The original station building is a second-class brick building built by W. & A. Elphinstone in 1867. Alterations were made in 1890, including improvements to the Governor's waiting room and chandeliers. A two-storey hotel and refreshment room was added in 1891. The awning to the down platform was added in 1914 and the brick booking office in 1915. Alterations were made to the refreshment room in 1919, involving the conversion of the bar to a dining room and the construction of a new bar.

The station has an unusually wide island platform, which is connected to the station entrance and the street by a pedestrian overpass. The platform included a garden and a private dining room for Governor Belmore who spent the summers in nearby Throsby Park from 1870 to 1872. The dining room had to be big enough for a cook to prepare simple dishes and for a footman to serve. The current up platform was built in brick and lengthened in 1882. The new down platform was constructed in 1914 following duplication, with road bridge access and car turning area, specifically to enable Governor Gerald Strickland's disabled daughter to access the train.
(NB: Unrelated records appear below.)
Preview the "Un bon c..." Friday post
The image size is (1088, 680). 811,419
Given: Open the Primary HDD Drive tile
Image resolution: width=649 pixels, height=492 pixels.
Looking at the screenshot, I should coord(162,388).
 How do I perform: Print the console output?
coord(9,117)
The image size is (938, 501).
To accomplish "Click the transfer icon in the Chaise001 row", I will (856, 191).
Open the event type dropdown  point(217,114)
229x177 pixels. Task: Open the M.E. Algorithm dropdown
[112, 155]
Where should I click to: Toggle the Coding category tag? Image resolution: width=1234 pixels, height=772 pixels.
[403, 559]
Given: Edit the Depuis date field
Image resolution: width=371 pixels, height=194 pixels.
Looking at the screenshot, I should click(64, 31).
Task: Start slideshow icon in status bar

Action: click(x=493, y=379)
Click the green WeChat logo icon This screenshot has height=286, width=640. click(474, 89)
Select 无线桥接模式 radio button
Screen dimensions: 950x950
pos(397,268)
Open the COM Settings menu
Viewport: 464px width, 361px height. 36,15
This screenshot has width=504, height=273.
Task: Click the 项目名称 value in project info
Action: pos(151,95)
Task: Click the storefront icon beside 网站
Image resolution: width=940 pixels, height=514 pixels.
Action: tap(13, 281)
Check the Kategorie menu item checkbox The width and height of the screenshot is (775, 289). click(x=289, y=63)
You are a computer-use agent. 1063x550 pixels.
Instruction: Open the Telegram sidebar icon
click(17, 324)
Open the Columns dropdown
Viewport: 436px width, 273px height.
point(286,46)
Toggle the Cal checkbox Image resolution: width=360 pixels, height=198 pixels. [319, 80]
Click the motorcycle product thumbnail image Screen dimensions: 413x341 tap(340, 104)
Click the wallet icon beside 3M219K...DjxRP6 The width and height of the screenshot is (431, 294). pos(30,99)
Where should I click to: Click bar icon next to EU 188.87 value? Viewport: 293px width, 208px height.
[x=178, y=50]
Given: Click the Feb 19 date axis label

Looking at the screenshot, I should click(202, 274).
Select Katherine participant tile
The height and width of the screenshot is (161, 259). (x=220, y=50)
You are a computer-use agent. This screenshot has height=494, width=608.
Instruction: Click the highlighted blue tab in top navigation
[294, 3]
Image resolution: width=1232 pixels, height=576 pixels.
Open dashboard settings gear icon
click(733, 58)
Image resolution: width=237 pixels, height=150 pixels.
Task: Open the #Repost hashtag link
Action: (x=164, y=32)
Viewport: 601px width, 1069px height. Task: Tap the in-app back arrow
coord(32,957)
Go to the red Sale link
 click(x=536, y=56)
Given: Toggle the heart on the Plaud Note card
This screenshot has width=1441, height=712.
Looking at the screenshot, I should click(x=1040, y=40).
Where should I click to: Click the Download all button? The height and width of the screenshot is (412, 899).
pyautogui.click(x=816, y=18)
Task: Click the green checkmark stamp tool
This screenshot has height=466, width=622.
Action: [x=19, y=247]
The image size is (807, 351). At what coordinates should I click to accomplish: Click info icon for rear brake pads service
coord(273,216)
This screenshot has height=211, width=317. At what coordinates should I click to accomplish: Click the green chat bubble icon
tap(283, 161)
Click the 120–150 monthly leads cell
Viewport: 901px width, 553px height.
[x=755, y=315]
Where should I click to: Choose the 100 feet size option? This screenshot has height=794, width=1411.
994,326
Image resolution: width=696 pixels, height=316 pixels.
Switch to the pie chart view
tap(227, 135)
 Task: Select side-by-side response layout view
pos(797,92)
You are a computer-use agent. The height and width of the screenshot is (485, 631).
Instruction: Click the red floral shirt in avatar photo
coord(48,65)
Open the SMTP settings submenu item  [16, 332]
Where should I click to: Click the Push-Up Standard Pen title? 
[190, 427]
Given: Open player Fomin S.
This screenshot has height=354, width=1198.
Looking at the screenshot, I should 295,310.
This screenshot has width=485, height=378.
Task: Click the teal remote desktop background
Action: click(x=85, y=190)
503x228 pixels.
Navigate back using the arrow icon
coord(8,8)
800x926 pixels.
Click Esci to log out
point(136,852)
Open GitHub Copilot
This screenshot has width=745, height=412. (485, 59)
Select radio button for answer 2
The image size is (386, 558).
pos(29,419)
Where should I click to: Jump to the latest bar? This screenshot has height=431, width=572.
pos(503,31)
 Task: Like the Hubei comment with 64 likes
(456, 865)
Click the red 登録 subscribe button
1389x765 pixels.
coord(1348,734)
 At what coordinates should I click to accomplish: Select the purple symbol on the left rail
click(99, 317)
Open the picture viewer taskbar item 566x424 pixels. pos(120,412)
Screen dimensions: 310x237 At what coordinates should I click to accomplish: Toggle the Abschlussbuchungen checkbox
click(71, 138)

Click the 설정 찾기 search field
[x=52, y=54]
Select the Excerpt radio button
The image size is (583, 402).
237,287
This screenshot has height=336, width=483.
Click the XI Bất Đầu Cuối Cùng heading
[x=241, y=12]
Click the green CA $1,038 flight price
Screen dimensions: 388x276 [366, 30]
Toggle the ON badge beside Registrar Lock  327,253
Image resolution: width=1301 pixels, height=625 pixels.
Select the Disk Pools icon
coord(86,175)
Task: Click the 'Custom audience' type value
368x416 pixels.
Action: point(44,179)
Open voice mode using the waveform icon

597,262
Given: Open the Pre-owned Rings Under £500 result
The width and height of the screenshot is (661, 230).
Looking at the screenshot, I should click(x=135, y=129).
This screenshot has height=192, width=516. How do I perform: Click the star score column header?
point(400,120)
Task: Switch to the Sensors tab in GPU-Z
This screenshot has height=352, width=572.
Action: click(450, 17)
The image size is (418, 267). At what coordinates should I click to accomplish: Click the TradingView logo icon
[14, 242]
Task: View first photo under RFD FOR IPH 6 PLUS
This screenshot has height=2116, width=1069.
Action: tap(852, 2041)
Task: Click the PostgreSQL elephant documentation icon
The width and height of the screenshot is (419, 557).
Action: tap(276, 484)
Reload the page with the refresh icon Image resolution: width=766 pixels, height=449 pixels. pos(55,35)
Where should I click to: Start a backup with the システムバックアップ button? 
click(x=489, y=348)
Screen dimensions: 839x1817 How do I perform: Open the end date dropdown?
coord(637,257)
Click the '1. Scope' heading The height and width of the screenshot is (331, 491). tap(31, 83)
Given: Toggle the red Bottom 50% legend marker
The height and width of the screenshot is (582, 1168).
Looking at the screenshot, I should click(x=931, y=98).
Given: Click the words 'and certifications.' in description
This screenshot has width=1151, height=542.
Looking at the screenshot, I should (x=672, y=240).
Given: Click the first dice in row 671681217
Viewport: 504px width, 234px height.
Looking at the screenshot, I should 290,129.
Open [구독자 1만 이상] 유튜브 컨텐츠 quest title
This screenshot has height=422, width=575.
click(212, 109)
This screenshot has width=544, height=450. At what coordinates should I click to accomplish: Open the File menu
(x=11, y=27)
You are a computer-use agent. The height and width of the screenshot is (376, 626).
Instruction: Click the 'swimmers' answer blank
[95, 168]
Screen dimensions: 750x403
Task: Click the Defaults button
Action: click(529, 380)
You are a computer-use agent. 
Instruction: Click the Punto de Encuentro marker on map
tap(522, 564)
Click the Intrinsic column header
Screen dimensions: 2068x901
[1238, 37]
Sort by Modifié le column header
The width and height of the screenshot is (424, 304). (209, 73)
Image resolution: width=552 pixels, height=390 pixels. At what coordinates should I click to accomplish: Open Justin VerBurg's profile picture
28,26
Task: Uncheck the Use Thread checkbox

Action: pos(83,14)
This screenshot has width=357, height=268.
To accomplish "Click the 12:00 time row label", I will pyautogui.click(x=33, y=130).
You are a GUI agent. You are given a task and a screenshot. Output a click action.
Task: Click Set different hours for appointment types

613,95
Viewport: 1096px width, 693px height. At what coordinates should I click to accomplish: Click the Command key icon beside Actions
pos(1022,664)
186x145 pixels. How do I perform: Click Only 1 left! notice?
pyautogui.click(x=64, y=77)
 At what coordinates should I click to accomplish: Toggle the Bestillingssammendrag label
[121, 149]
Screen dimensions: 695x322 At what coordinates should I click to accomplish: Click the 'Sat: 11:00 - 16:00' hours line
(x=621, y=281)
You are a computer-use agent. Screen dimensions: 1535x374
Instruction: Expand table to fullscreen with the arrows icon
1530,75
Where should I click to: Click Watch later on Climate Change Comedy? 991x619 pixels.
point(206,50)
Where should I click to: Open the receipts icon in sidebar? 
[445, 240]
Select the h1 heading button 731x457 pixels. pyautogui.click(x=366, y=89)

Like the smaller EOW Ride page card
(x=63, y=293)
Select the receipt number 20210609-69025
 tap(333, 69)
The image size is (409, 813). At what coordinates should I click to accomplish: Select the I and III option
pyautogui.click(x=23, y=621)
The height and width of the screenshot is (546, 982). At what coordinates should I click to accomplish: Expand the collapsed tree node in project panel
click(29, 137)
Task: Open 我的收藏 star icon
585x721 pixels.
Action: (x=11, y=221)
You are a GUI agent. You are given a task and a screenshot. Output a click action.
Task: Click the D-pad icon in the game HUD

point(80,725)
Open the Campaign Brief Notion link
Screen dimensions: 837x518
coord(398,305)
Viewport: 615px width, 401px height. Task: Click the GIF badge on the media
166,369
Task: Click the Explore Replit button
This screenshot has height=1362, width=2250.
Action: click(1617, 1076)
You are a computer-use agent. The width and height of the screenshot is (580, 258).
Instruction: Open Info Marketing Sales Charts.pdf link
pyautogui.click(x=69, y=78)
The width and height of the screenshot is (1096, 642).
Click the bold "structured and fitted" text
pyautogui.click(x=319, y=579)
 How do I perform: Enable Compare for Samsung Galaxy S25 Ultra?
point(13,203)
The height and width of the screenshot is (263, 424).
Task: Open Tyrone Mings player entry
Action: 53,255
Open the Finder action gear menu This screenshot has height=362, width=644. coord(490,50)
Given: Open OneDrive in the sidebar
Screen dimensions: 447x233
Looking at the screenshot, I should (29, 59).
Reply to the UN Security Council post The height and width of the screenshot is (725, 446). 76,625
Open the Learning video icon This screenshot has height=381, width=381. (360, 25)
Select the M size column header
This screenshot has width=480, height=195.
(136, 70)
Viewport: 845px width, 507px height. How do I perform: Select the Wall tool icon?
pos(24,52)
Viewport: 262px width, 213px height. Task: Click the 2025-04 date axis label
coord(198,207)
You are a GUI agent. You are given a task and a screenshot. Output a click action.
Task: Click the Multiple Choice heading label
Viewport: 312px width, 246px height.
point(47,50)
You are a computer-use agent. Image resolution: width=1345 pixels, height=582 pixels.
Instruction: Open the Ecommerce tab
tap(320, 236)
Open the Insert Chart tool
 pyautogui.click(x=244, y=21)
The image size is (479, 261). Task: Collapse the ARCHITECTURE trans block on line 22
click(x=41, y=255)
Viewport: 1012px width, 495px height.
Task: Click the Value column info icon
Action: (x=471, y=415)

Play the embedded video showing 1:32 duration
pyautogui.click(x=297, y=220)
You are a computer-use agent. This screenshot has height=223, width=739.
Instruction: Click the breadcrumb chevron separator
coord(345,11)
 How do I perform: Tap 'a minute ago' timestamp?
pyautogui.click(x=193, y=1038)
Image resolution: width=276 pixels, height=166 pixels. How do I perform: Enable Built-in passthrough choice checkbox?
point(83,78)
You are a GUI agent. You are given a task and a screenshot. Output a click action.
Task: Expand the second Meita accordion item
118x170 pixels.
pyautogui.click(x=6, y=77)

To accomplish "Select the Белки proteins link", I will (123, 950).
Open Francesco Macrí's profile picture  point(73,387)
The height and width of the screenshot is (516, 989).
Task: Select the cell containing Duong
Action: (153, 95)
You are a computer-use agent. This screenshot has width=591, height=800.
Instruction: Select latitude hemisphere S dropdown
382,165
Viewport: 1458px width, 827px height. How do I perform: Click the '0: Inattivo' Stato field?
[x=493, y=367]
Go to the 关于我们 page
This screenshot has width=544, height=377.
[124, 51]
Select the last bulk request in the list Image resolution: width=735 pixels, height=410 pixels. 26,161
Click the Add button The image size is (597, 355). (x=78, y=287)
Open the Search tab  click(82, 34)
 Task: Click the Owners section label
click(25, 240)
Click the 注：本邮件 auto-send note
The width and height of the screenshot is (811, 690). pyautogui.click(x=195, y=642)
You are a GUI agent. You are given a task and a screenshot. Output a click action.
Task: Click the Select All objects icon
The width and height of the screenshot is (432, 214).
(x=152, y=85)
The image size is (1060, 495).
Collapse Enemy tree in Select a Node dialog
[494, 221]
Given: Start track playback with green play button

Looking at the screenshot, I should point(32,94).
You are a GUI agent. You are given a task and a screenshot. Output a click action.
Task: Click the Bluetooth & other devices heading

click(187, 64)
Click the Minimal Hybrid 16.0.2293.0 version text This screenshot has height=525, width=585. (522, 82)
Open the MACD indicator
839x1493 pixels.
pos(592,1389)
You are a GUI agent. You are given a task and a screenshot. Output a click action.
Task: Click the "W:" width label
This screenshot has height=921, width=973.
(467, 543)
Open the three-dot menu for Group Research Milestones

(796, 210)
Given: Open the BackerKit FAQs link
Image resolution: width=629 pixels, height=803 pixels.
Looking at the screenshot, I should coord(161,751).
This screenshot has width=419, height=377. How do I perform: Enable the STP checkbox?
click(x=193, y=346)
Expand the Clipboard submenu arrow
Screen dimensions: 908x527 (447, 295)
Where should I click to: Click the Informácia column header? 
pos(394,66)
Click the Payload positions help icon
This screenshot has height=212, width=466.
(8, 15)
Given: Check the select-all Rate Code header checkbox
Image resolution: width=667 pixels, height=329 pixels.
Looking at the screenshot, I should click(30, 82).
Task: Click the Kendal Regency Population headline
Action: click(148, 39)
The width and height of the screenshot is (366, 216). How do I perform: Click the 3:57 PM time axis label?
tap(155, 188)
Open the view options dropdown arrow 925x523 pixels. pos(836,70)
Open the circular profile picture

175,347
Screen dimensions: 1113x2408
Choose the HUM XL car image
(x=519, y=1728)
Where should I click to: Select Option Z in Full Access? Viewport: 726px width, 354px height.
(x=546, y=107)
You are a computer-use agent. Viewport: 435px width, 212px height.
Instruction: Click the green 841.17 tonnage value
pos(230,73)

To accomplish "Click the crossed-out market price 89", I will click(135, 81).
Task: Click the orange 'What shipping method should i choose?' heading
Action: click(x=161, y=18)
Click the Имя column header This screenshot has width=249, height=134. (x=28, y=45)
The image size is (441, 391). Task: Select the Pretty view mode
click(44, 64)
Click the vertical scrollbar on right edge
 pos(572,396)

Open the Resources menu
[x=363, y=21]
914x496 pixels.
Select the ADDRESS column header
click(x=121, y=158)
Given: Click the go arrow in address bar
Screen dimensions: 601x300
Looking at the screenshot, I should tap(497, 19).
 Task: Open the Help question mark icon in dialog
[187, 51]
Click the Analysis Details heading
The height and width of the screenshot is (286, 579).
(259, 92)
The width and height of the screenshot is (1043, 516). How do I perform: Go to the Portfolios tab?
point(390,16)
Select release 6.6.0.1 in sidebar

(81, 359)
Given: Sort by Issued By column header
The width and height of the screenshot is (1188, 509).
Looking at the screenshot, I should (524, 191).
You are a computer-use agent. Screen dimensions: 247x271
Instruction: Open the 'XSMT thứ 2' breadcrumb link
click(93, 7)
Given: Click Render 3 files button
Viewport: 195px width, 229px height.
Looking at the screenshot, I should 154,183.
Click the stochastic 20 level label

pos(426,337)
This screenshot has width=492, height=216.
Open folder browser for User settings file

The two-storey hip-roof timber signal box in the yard and the two metal-framed pedestrian bridges both date from 1915. The station precinct also contains a dock platform, road overbridge at the up end, weighbridge and triangle to turn 57 class locomotives. The pedestrian approach from the east side, brick walls and embankment, station forecourt and signs are all included in the station's heritage listing.

There is a grassy area at the south end of the station, with picnic tables in between the platforms. A dock platform previously existed at the northern end of Platform 1 for services to Wollongong, but this track has since been lifted. Immediately north of the station, is the junction for the Unanderra line.

The former stationmaster's residence, completed in 1874, was based on a standard design from the office of Commissioner John Whitton. In 1918, the Residence was converted for use as dormitory for female staff employed within the Railway Refreshment Room. An entrance porch was added in 1926. The Residence was adapted again, in 1952, into two separate apartments for railway staff. The works included the installation of timber partitions, an access cut through the northern wall and new internal door openings. It was leased to the Wingecarribee Shire Council to house the Southern Highlands Regional Gallery in 1994, at which time it saw the erection of a new pergola and a new southern extension, the removal of the eastern Railway outbuildings, and all the internal doors removed for ease of movement through the gallery. It had returned to residential use by 2001.